[Recorded information Boundary: Start]

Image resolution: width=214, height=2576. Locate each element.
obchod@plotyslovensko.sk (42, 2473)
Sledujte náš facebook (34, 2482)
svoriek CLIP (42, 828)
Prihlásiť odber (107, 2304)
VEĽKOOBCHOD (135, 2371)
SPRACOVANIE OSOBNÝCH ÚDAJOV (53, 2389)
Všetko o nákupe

[Recorded information Boundary: End]

■ Task ■
Each of the lines above should be printed again precisely as it reads.

■ Solution to the exercise ■
Image resolution: width=214, height=2576. Locate each element.
obchod@plotyslovensko.sk (42, 2473)
Sledujte náš facebook (34, 2482)
svoriek CLIP (42, 828)
Prihlásiť odber (107, 2304)
VEĽKOOBCHOD (135, 2371)
SPRACOVANIE OSOBNÝCH ÚDAJOV (53, 2389)
Všetko o nákupe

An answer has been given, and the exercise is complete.